I'll get back to the Sentry in a bit, but even though the Dark Avengers do sit around in talk in typical, amusing, Bendis fashion, this issue isn't really a Dark Avengers issue. It's an Ares spotlight issue, at least for most of its pages. And it answers the question: how does Ares feel about his son being a part of Nick Fury's "Secret Warriors"? Or, better yet: Does Ares have any clue about what the hell is going on?

We definitely get the answers to both of those questions, as Ares heads off to work in the morning as his son gets ready for school, only his son, Alex, doesn't go to school -- he goes to one of the super-secret Nick Fury hideouts to train with the rest of his team of Secret Warriors. And Ares follows him there.

Bendis, being Bendis, gives us a confrontation that's more talk than action, but it's far more interesting that way. It's Nick Fury vs. the god of war, arguing about the best course for the future. The best place for Alex. Ares admits, "I don't know how to raise him...I don't know what to do," and Mike Deodato draws Ares looking downward, ashamed of his failure as a father (with plenty of subtext about the kind of father he had), and when Alex chooses to stay with the Secret Warriors, Ares doesn't try to stop him.

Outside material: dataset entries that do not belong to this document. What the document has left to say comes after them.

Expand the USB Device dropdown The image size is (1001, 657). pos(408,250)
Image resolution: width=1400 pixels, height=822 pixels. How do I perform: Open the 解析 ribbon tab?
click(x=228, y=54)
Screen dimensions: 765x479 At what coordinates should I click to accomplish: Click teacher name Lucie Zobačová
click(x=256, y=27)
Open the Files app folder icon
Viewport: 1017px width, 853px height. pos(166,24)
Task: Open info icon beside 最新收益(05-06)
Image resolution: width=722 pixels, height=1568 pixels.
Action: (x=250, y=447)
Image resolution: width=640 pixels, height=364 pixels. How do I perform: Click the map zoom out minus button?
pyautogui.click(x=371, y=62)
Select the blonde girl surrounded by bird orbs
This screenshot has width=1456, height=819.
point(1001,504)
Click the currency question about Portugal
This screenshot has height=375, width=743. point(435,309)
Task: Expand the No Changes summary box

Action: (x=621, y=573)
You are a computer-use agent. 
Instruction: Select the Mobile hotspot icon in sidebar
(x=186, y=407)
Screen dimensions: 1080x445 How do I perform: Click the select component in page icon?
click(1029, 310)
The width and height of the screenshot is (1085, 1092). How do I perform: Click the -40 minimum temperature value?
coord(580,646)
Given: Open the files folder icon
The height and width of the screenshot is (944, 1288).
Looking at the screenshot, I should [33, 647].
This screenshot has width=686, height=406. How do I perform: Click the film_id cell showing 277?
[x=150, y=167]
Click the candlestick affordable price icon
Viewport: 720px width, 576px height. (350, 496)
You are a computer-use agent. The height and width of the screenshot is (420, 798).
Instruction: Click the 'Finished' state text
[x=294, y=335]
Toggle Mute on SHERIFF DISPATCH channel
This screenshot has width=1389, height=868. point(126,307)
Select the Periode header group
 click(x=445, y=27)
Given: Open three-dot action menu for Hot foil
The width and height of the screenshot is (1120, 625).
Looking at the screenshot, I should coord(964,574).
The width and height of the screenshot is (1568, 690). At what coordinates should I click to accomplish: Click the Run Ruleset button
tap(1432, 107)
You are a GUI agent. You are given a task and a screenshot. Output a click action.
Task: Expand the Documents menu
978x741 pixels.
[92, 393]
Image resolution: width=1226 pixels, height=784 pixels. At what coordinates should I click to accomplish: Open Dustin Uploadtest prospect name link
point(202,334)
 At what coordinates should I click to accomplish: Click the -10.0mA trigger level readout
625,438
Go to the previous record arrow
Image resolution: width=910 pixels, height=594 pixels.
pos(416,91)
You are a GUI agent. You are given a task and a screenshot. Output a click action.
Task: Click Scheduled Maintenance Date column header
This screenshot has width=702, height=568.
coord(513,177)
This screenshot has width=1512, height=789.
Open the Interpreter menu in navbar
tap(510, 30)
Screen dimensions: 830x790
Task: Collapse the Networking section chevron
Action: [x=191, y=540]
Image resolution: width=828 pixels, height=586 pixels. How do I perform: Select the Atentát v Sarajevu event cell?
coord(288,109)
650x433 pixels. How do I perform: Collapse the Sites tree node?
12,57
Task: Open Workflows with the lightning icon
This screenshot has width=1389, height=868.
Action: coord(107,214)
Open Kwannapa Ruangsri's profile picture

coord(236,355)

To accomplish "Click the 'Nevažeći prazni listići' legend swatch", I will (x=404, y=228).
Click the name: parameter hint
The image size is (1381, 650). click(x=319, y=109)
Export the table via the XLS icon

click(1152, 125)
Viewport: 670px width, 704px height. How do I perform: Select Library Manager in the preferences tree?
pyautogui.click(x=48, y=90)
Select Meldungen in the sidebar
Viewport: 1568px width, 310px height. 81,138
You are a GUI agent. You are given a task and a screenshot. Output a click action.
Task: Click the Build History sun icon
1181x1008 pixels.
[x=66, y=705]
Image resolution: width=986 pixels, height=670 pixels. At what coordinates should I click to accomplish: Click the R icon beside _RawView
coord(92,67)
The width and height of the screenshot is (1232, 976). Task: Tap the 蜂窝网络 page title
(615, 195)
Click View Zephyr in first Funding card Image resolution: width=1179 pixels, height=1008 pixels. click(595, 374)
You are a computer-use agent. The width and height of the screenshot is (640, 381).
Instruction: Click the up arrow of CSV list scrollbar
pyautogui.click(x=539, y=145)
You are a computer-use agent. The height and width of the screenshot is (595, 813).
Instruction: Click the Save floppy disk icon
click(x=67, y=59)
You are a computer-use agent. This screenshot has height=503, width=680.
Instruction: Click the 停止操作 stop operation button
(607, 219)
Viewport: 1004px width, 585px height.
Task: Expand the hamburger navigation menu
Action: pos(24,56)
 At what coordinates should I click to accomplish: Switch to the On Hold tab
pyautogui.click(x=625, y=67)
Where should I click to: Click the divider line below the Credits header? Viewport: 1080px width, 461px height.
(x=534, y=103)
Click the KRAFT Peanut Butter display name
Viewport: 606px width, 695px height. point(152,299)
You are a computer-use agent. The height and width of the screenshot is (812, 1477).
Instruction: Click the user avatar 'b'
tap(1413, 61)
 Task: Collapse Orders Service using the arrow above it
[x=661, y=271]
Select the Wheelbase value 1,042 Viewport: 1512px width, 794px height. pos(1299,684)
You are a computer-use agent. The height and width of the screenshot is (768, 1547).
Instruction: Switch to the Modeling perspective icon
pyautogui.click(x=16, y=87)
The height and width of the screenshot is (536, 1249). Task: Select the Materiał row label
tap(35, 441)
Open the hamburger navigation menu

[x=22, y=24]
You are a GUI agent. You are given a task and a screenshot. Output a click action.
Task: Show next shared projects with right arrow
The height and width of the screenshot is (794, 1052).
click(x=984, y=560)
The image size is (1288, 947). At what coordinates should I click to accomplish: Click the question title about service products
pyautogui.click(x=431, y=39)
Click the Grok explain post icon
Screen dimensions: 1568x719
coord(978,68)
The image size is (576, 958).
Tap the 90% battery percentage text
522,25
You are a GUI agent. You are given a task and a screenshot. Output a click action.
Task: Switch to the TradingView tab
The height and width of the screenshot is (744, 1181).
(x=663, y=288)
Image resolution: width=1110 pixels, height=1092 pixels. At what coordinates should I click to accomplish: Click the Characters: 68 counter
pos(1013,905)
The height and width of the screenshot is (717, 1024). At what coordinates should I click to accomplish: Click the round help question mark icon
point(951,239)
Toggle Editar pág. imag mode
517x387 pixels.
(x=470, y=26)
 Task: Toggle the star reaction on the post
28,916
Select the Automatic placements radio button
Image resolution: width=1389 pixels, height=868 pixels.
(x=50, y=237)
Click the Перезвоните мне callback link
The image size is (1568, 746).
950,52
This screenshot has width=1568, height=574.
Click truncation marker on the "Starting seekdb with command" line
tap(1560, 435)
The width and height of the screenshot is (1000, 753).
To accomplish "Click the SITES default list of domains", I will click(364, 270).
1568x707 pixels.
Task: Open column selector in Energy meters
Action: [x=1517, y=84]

The scene features a nice bit of dialogue at the end, one of those moments that smashes home the absurdity of the Marvel Universe in a wonderfully appropriate way: "Know this, if the boy dies in battle with you..." says Ares, only to be interrupted by Fury, who says, "He'll die a warrior." Ares patiently continues, "You may see it that way. And maybe I would too... That won't stop his grandfather from striking you down and making it his pleasure to watch you burn in the eternal fires of Hades."

So Nick Fury's got that going for him.

And thus it is that Ares acquiesces to his son's participation in the Secret Warriors before heading back to work for Norman Osborn. But if the issue ended with that, I don't know that I'd give it more than three stars. The extra half star comes in for the final three pages, as the Sentry's life takes a dramatic turn as a silent Norman Osborn sits behind a closed door.

Things are falling apart, just like they should. And this series continues to make its mark.